▶ Page excerpt:
Conversions quaternion<->roll/pitch/yaw are consistent with those in cras_cpp_common tf2_utils.

cras.geometry_utils.quat_get_pitch(quaternion, *args)

Get the given quaternion’s pitch in radians.

Parameters:

• quaternion (Quaternion|List[float]|Tuple[float]) – The quaternion to convert. If a 4-tuple is passed, make sure w is the last component, not the first!
• args (Tuple[Any]) – You can also call this function with 4 arguments instead of passing a tuple.

Returns:

Pitch in radians.

Return type:

float

Raises:

ValueError – If invalid number of arguments is passed or they have invalid number of elements.

cras.geometry_utils.quat_get_roll(quaternion, *args)

Get the given quaternion’s roll in radians.

Parameters:

• quaternion (Quaternion|List[float]|Tuple[float]) – The quaternion to convert. If a 4-tuple is passed, make sure w is the last component, not the first!
• args (Tuple[Any]) – You can also call this function with 4 arguments instead of passing a tuple.

Returns:

Roll in radians.

Return type:

float

Raises:

ValueError – If invalid number of arguments is passed or they have invalid number of elements.

cras.geometry_utils.quat_get_rpy(quaternion, *args)

Convert the given quaternion to roll, pitch and yaw.

Parameters:

• quaternion (Quaternion|List[float]|Tuple[float]) – The quaternion to convert. If a 4-tuple is passed, make sure w is the last component, not the first!
• args (Tuple[Any]) – You can also call this function with 4 arguments instead of passing a tuple.

Returns:

Tuple (roll, pitch, yaw) in radians.

Return type:

Tuple[float]

Raises:

ValueError – If invalid number of arguments is passed or they have invalid number of elements.

cras.geometry_utils.quat_get_yaw(quaternion, *args)

Get the given quaternion’s yaw in radians.

Parameters:

• quaternion (Quaternion|List[float]|Tuple[float]) – The quaternion to convert. If a 4-tuple is passed, make sure w is the last component, not the first!
• args (Tuple[Any]) – You can also call this function with 4 arguments instead of passing a tuple.

Returns:

Yaw in radians.

Return type:

float

Raises:

ValueError – If invalid number of arguments is passed or they have invalid number of elements.

cras.geometry_utils.quat_msg_from_rpy(roll, pitch=None, yaw=None)

▶ Activity a: Please write out the quaternion documentation word for word, beginning at the words "Tuple (roll, pitch, yaw)" and stopping after the words "quaternion’s yaw in radians.".
The documentation excerpt and the entries come from unrelated sources.

▶ Exercise input:
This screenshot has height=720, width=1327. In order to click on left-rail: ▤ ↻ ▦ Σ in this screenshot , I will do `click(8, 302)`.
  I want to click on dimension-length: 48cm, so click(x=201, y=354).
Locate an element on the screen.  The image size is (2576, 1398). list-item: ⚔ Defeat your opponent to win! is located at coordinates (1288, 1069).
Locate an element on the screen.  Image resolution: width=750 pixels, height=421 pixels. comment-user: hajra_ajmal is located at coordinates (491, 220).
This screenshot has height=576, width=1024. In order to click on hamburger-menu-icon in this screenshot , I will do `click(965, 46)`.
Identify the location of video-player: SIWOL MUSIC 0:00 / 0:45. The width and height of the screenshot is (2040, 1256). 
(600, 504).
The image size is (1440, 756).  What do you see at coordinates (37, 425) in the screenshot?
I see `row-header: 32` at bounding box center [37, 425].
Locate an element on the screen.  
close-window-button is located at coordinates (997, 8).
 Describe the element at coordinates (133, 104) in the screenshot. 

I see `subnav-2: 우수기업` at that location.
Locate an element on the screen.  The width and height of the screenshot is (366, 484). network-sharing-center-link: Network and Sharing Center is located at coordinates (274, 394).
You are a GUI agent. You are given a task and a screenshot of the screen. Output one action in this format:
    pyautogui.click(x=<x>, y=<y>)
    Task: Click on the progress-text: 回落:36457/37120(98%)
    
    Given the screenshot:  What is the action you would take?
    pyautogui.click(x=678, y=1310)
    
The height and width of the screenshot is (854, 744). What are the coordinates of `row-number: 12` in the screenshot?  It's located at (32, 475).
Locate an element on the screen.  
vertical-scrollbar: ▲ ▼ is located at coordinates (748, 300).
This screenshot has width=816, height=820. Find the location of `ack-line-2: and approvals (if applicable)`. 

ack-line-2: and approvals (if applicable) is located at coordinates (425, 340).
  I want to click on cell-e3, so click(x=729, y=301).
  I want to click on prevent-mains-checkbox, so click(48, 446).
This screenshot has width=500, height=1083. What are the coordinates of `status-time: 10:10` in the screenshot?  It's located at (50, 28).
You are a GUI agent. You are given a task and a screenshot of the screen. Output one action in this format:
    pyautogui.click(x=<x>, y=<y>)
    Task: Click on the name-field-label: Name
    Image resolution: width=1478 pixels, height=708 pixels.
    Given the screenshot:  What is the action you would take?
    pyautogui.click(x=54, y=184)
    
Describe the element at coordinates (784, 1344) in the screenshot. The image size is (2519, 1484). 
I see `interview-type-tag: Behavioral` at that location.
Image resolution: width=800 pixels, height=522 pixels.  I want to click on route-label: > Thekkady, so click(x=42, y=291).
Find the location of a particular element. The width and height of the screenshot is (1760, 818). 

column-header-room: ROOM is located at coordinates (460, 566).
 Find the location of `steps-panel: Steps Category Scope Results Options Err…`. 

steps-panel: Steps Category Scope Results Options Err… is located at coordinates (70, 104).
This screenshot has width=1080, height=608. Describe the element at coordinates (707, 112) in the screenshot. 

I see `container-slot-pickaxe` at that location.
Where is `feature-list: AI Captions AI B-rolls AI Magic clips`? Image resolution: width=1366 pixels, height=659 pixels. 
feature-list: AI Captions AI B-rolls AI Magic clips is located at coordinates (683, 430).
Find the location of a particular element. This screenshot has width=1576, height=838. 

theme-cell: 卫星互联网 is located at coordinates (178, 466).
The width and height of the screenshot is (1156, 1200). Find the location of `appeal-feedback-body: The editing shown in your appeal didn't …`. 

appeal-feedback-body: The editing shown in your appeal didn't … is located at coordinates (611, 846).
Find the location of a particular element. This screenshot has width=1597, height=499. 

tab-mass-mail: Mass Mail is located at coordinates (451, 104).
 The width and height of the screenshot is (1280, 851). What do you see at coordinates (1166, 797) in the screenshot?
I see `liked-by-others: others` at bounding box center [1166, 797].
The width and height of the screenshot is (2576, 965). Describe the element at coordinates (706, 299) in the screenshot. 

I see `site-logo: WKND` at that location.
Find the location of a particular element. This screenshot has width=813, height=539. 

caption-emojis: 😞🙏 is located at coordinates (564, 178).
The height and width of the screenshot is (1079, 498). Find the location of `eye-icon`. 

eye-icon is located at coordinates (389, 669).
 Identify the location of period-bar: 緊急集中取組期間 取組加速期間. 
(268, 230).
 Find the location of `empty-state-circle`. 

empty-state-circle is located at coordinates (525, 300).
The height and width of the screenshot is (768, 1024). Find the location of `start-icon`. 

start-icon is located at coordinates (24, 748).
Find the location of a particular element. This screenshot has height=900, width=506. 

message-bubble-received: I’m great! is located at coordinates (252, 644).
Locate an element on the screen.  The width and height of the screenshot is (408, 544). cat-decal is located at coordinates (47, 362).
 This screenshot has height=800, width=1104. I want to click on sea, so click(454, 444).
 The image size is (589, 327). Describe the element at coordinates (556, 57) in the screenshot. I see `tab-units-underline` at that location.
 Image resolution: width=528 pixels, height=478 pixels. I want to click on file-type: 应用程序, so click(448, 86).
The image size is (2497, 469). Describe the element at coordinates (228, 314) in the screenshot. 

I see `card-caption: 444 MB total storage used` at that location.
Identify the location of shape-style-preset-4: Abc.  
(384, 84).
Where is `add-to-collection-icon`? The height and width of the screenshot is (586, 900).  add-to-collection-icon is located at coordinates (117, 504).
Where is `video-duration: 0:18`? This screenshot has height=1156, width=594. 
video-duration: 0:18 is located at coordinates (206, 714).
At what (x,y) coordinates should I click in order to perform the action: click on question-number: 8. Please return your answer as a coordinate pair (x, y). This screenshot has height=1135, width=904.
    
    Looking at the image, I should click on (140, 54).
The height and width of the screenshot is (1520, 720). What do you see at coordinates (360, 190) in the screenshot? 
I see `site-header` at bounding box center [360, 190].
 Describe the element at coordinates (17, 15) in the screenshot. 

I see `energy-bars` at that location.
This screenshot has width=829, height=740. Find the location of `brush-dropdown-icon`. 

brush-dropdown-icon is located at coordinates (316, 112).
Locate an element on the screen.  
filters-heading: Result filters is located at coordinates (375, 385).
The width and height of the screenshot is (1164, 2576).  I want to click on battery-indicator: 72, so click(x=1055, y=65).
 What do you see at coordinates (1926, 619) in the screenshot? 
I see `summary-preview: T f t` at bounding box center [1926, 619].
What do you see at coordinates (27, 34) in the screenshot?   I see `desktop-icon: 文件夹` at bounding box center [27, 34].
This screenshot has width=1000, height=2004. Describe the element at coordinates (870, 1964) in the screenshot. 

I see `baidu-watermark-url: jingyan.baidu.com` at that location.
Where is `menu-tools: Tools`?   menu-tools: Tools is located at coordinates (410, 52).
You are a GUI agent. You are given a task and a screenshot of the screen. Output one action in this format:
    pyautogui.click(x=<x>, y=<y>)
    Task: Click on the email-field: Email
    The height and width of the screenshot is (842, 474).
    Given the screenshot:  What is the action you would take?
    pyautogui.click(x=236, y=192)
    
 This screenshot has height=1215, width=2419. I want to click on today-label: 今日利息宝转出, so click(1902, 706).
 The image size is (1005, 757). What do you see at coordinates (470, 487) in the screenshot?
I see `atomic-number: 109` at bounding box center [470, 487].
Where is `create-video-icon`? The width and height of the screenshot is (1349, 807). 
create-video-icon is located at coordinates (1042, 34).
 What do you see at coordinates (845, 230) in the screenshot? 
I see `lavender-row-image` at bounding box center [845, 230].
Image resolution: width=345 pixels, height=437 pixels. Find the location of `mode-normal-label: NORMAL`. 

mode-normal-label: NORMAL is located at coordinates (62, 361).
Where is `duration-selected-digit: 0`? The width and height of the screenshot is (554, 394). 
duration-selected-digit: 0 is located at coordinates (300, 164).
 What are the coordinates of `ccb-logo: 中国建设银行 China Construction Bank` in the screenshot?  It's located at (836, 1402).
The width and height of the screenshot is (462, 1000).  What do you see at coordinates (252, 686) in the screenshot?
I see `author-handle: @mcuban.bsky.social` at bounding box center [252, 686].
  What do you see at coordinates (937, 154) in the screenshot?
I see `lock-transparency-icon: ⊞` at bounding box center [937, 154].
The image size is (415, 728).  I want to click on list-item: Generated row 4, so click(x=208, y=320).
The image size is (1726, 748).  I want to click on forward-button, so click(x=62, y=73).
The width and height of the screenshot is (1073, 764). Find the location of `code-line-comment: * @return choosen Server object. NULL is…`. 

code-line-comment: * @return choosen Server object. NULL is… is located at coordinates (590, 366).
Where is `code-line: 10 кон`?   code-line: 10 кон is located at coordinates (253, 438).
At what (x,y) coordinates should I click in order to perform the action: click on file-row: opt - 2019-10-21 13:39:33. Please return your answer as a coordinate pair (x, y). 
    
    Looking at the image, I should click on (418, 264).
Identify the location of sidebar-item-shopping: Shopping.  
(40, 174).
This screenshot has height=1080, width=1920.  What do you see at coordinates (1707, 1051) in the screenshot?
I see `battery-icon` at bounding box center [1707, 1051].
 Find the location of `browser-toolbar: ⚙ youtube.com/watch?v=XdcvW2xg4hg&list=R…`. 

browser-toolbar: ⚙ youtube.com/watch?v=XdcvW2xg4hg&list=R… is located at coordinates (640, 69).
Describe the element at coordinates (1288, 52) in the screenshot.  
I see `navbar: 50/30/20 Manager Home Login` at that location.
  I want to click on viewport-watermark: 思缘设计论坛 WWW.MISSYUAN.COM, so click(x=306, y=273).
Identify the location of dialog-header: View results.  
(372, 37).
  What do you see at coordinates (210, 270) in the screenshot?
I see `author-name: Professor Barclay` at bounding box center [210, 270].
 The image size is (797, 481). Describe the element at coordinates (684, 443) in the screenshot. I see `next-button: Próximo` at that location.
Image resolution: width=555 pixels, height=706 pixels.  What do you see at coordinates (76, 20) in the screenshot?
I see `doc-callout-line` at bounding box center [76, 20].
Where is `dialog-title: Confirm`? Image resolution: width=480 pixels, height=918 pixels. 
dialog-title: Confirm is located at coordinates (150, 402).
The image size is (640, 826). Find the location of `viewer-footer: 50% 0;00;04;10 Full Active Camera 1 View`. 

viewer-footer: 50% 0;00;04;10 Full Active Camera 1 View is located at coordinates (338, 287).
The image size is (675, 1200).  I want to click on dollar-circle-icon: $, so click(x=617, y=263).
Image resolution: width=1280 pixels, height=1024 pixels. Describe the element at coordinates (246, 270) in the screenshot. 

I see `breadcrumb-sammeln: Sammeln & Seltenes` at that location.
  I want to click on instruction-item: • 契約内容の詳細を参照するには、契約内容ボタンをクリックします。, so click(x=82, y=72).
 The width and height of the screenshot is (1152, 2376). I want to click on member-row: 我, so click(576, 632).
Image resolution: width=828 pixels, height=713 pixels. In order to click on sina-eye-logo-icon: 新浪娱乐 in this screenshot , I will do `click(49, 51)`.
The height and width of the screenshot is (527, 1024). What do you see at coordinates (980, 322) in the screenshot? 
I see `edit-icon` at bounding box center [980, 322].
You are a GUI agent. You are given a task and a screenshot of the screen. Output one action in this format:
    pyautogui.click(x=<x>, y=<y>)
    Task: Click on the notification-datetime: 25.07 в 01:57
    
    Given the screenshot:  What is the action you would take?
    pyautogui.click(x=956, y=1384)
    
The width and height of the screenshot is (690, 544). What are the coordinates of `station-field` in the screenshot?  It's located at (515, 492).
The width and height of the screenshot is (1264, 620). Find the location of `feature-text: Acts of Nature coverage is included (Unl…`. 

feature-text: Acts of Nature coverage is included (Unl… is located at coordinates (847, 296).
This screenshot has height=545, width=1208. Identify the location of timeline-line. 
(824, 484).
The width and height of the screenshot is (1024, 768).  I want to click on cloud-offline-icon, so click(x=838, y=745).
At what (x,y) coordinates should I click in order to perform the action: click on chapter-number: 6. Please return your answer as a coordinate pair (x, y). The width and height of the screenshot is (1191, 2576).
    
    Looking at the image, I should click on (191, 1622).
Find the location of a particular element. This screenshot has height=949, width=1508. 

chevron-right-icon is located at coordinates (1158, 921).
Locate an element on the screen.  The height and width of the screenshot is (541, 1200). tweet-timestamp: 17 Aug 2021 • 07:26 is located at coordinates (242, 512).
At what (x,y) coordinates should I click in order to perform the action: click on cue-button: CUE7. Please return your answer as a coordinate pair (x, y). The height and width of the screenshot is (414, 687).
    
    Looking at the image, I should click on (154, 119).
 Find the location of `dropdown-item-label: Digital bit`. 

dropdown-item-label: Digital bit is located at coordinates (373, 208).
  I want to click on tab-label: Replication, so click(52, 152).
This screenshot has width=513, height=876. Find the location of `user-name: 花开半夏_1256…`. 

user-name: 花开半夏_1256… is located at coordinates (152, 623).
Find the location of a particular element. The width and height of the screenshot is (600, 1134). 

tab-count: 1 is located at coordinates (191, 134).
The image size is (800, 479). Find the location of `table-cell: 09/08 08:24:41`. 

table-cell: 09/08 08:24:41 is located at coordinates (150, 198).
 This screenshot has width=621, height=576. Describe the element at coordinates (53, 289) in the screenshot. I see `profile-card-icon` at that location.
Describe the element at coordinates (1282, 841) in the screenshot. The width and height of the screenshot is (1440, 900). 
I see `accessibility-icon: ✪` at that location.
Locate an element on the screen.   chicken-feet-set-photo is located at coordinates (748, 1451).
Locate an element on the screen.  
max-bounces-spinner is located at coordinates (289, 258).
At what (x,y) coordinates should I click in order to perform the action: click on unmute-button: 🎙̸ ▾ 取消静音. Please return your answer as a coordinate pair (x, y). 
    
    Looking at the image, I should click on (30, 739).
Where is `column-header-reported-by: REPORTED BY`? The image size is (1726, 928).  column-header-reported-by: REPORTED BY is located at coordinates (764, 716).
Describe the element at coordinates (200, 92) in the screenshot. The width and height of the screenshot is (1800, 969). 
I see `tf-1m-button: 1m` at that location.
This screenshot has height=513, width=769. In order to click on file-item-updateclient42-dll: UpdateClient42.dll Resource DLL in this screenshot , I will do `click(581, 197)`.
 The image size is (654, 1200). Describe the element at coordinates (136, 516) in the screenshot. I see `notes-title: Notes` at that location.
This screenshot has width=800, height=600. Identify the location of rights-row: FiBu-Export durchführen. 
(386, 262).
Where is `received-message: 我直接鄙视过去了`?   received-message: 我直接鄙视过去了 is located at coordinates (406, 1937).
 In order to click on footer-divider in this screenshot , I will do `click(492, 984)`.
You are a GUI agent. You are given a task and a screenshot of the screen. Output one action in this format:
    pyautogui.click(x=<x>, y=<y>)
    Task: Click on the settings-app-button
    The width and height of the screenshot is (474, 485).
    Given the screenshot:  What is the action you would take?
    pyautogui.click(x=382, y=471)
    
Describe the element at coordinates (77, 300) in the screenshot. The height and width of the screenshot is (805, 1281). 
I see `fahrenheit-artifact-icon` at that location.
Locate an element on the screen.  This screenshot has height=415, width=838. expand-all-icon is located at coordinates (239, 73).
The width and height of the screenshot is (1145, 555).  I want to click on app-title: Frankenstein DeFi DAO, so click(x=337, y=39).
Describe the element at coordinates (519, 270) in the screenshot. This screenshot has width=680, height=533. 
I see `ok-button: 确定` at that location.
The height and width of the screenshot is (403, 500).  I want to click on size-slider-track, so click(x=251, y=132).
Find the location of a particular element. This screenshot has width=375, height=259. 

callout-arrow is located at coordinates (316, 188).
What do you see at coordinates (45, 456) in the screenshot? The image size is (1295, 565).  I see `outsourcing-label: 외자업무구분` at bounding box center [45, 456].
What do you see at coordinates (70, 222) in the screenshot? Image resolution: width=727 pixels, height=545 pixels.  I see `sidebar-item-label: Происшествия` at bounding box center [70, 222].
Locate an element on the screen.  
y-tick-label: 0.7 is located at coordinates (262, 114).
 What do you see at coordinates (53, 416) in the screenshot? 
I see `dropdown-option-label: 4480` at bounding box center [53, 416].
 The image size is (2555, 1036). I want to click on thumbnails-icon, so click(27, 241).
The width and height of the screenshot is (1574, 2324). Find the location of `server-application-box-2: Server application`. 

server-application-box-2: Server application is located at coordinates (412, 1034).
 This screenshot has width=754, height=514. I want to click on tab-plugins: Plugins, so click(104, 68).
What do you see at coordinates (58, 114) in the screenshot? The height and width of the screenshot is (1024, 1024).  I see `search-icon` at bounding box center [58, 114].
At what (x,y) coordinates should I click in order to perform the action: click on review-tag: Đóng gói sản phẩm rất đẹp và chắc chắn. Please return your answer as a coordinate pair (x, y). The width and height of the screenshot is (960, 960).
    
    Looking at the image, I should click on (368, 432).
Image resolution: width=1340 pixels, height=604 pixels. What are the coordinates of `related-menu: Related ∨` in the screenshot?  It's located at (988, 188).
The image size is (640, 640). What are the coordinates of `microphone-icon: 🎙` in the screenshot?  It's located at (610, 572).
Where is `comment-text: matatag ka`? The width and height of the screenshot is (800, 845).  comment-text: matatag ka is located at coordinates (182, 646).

▶ Activity b: Update the entries from the line that has "Describe the element at coordinates (77, 300)" through the line that has "What do you see at coordinates (58, 114)", both included, by replacing "Locate an element" with "Identify an element" and leaving all else unchanged. Return only those lines.

▶ Task answer a:
Tuple (roll, pitch, yaw) in radians.

Return type:

Tuple[float]

Raises:

ValueError – If invalid number of arguments is passed or they have invalid number of elements.

cras.geometry_utils.quat_get_yaw(quaternion, *args)

Get the given quaternion’s yaw in radians.

▶ Task answer b:
Describe the element at coordinates (77, 300) in the screenshot. The height and width of the screenshot is (805, 1281). 
I see `fahrenheit-artifact-icon` at that location.
Identify an element on the screen.  This screenshot has height=415, width=838. expand-all-icon is located at coordinates (239, 73).
The width and height of the screenshot is (1145, 555).  I want to click on app-title: Frankenstein DeFi DAO, so click(x=337, y=39).
Describe the element at coordinates (519, 270) in the screenshot. This screenshot has width=680, height=533. 
I see `ok-button: 确定` at that location.
The height and width of the screenshot is (403, 500).  I want to click on size-slider-track, so click(x=251, y=132).
Find the location of a particular element. This screenshot has width=375, height=259. 

callout-arrow is located at coordinates (316, 188).
What do you see at coordinates (45, 456) in the screenshot? The image size is (1295, 565).  I see `outsourcing-label: 외자업무구분` at bounding box center [45, 456].
What do you see at coordinates (70, 222) in the screenshot? Image resolution: width=727 pixels, height=545 pixels.  I see `sidebar-item-label: Происшествия` at bounding box center [70, 222].
Identify an element on the screen.  
y-tick-label: 0.7 is located at coordinates (262, 114).
 What do you see at coordinates (53, 416) in the screenshot? 
I see `dropdown-option-label: 4480` at bounding box center [53, 416].
 The image size is (2555, 1036). I want to click on thumbnails-icon, so click(27, 241).
The width and height of the screenshot is (1574, 2324). Find the location of `server-application-box-2: Server application`. 

server-application-box-2: Server application is located at coordinates (412, 1034).
 This screenshot has width=754, height=514. I want to click on tab-plugins: Plugins, so click(104, 68).
What do you see at coordinates (58, 114) in the screenshot? The height and width of the screenshot is (1024, 1024).  I see `search-icon` at bounding box center [58, 114].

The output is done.